--- BEGIN Records to process ---

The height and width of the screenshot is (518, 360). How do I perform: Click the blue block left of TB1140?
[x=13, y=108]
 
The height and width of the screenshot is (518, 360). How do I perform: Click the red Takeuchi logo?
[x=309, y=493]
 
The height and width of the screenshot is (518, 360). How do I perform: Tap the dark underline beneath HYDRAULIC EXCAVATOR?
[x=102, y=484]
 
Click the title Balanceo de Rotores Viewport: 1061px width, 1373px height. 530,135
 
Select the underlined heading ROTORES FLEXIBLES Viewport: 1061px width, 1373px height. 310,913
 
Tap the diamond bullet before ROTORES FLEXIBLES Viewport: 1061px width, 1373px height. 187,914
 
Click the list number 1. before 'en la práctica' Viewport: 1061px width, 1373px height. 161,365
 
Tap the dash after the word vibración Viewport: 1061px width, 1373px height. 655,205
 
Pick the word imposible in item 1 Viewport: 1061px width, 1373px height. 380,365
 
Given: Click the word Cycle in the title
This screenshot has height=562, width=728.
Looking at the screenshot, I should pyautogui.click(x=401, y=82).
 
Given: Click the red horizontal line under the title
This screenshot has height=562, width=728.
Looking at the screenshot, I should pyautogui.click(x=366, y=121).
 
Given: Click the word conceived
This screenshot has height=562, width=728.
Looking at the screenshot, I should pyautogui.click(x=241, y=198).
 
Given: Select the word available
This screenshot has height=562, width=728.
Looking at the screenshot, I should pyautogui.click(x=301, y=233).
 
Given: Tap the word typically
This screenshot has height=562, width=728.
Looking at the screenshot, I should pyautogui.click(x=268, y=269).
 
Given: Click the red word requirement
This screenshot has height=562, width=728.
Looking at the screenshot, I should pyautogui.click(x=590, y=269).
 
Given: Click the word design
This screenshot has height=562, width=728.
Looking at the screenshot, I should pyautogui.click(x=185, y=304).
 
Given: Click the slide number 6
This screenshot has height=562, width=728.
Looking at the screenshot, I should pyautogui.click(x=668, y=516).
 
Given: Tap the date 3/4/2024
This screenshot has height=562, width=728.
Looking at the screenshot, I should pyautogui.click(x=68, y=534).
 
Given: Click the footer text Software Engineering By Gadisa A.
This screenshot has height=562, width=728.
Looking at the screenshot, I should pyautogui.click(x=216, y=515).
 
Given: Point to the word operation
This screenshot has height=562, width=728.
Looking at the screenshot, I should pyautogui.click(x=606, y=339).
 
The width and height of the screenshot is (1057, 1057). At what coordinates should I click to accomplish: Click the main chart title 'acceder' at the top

--- END Records to process ---

- _What to do_
Format every nonblank line of the records above as a Markdown table with the columns No. and Line. Put the row number in the first column and the line's text in the second.

- _Answer for the task_
| No. | Line |
|---|---|
| 1 | The height and width of the screenshot is (518, 360). How do I perform: Click the blue block left of TB1140? |
| 2 | [x=13, y=108] |
| 3 | The height and width of the screenshot is (518, 360). How do I perform: Click the red Takeuchi logo? |
| 4 | [x=309, y=493] |
| 5 | The height and width of the screenshot is (518, 360). How do I perform: Tap the dark underline beneath HYDRAULIC EXCAVATOR? |
| 6 | [x=102, y=484] |
| 7 | Click the title Balanceo de Rotores Viewport: 1061px width, 1373px height. 530,135 |
| 8 | Select the underlined heading ROTORES FLEXIBLES Viewport: 1061px width, 1373px height. 310,913 |
| 9 | Tap the diamond bullet before ROTORES FLEXIBLES Viewport: 1061px width, 1373px height. 187,914 |
| 10 | Click the list number 1. before 'en la práctica' Viewport: 1061px width, 1373px height. 161,365 |
| 11 | Tap the dash after the word vibración Viewport: 1061px width, 1373px height. 655,205 |
| 12 | Pick the word imposible in item 1 Viewport: 1061px width, 1373px height. 380,365 |
| 13 | Given: Click the word Cycle in the title |
| 14 | This screenshot has height=562, width=728. |
| 15 | Looking at the screenshot, I should pyautogui.click(x=401, y=82). |
| 16 | Given: Click the red horizontal line under the title |
| 17 | This screenshot has height=562, width=728. |
| 18 | Looking at the screenshot, I should pyautogui.click(x=366, y=121). |
| 19 | Given: Click the word conceived |
| 20 | This screenshot has height=562, width=728. |
| 21 | Looking at the screenshot, I should pyautogui.click(x=241, y=198). |
| 22 | Given: Select the word available |
| 23 | This screenshot has height=562, width=728. |
| 24 | Looking at the screenshot, I should pyautogui.click(x=301, y=233). |
| 25 | Given: Tap the word typically |
| 26 | This screenshot has height=562, width=728. |
| 27 | Looking at the screenshot, I should pyautogui.click(x=268, y=269). |
| 28 | Given: Click the red word requirement |
| 29 | This screenshot has height=562, width=728. |
| 30 | Looking at the screenshot, I should pyautogui.click(x=590, y=269). |
| 31 | Given: Click the word design |
| 32 | This screenshot has height=562, width=728. |
| 33 | Looking at the screenshot, I should pyautogui.click(x=185, y=304). |
| 34 | Given: Click the slide number 6 |
| 35 | This screenshot has height=562, width=728. |
| 36 | Looking at the screenshot, I should pyautogui.click(x=668, y=516). |
| 37 | Given: Tap the date 3/4/2024 |
| 38 | This screenshot has height=562, width=728. |
| 39 | Looking at the screenshot, I should pyautogui.click(x=68, y=534). |
| 40 | Given: Click the footer text Software Engineering By Gadisa A. |
| 41 | This screenshot has height=562, width=728. |
| 42 | Looking at the screenshot, I should pyautogui.click(x=216, y=515). |
| 43 | Given: Point to the word operation |
| 44 | This screenshot has height=562, width=728. |
| 45 | Looking at the screenshot, I should pyautogui.click(x=606, y=339). |
| 46 | The width and height of the screenshot is (1057, 1057). At what coordinates should I click to accomplish: Click the main chart title 'acceder' at the top |